Four
Shape of a Human Ear
I was beginning to doubt Hessie’s
predictions about me and Frosted Glass Man.
Four days had passed, and I had yet to catch a glimpse of him. In order to keep myself in the target area for
as long as possible, I extended my morning walks all the way to the waterbreak
below Archer Bridge. I wasn’t gaining
any male attention, but I was certainly losing weight.
I generally drove down to the waterfront
in the afternoon, my appetite fully stoked for seafood. My favorite hangout was a little place
called Snapper’s; they had a long counter with a built-in aquarium full of
exotic salt-water fish. The best was a
little rock-sucker I nicknamed Hal, a pale yellow telescope who would swallow
spoonfuls of gravel and then filter them back out through his gills. If you ignored the basic cruelty of eating
dead fish in front of their still-living colleagues, the place was quite nice,
and equipped with a trio of hanging steamer pots purchased from the U.S.
Navy. They steamed the fish right in
front of you, in a white wine and garlic sauce that I would gladly lap up
directly from the counter.
Seafood never failed to make me sleepy,
so if the meal’s-end cappuccino was enough to get me back to the Bel Canto, I
would head directly to my room for a nap (I had been moved to the Rosenkavalier
Suite, adorned with silver roses, cityscapes of Vienna, a bust of Strauss, and
pictures of famous middle-aged women like Gertrude Stein, Georgia O’Keefe and
Queen Elizabeth).
Dinners at the Bel Canto provided a nice
ice-breaker for unattached guests, in that one could always assume a common
interest in opera. And thank God for
that, as the dining room offered only large, 12-seat, cafeteria-style
tables. This was also good for my soul,
since, retreat or no, I began the week feeling like the most alone person on
the planet. Even this temporal, shallow contact with other humans made me feel
better.
It also gave me a kind of educational
mission. I had certainly earned a
balls-out, empty-headed escape, but a little cultural enrichment made me feel
less like the tide was eating away on my bulkhead. Truth be told, before meeting Hessie my
knowledge of opera was barely ankle-deep.

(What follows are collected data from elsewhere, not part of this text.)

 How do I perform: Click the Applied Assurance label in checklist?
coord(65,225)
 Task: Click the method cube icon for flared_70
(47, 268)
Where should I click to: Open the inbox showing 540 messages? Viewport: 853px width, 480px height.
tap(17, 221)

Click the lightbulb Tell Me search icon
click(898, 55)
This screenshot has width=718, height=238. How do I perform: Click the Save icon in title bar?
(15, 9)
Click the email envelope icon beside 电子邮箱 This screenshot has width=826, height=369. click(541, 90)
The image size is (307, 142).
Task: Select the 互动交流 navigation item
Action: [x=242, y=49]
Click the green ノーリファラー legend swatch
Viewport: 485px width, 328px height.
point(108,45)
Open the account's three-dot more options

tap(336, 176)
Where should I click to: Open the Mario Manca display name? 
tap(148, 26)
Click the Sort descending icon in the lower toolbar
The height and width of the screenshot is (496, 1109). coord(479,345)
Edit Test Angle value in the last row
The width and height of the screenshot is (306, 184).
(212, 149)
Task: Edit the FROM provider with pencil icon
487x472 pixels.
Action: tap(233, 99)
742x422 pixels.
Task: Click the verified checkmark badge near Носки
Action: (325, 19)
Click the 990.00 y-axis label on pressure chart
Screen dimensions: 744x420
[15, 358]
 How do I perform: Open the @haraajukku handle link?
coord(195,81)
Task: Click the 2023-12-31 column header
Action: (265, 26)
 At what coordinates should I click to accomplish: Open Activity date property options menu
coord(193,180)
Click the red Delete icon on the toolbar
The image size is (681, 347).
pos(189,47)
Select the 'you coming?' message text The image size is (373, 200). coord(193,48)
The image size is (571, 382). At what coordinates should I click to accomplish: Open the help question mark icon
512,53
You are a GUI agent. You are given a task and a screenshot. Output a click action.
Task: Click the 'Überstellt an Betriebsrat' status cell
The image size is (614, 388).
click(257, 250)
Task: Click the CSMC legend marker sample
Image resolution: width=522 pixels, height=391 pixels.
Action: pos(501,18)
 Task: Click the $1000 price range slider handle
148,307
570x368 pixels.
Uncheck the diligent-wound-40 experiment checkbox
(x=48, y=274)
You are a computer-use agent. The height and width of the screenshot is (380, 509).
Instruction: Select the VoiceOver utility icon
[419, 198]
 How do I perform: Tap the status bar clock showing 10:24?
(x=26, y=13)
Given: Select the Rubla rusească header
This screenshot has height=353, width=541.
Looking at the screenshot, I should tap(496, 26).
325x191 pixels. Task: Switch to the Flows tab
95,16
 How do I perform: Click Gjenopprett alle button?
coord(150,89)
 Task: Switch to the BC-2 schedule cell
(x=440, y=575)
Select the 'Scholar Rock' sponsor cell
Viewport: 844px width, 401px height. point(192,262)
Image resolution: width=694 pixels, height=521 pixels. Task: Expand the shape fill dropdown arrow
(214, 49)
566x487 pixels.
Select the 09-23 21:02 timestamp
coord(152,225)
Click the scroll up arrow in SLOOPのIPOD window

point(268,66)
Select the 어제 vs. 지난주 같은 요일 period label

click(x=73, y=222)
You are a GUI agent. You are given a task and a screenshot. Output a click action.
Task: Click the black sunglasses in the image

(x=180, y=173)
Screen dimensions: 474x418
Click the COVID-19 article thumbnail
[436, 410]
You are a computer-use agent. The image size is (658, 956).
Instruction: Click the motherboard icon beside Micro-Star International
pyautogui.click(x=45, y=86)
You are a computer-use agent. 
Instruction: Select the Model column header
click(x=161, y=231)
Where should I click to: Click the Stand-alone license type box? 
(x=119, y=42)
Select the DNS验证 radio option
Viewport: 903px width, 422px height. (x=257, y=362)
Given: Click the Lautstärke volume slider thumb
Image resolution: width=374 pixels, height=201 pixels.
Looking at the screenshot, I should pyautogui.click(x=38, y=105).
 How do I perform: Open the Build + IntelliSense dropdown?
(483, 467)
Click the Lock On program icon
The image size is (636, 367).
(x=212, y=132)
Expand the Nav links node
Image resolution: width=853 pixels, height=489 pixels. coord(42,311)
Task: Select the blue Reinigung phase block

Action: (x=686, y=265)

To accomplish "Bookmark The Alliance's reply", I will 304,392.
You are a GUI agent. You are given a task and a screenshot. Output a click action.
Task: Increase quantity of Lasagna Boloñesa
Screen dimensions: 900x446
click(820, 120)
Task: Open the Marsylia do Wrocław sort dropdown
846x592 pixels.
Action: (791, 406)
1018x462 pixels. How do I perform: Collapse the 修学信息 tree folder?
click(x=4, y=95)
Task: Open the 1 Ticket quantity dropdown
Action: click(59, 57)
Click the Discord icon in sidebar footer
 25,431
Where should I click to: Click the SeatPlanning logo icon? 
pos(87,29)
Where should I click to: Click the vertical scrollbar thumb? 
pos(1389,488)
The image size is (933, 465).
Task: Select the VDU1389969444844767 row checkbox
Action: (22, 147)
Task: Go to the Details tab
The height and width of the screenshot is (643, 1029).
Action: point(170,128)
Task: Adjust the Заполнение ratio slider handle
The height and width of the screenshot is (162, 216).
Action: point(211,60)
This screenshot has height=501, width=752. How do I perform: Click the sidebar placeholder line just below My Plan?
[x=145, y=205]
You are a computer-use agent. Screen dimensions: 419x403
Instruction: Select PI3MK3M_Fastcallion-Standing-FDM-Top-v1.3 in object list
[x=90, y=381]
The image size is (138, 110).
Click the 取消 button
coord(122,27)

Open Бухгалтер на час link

I once took my nieces to La Boheme
in Capitola just so I could make them cry for Mimi (which they dutifully did),
and one time I inherited a couple of tickets to a lavish David Hockney-designed
Turandot in San Francisco, courtesy
of the boss of a man whose name I’d rather not mention. But that was it. Still, I felt no need to hide this dilettante
status from my Bel Canto tablemates - and, in fact, found them quite receptive
to the stupid questions I’d throw at them.
The next day, I took their recommendations to the listening room, and by
my fourth day of study I felt like I was getting the hang of it.
Most of the recommendations traveled
along the reliable triumvirate of Puccini, Verdi and Wagner, with occasional
side trips into Mozart and Strauss.
Friday night, however, I shared a scrumptious swordfish dinner with the
Margisons, an older couple from Chicago who regaled me for hours with plot
points, musical highlights and favorite performances from the great Italian bel
canto era: Rossini, Donizetti, Bellini, and anything else that sounded like you
could have it on a sandwich with provolone.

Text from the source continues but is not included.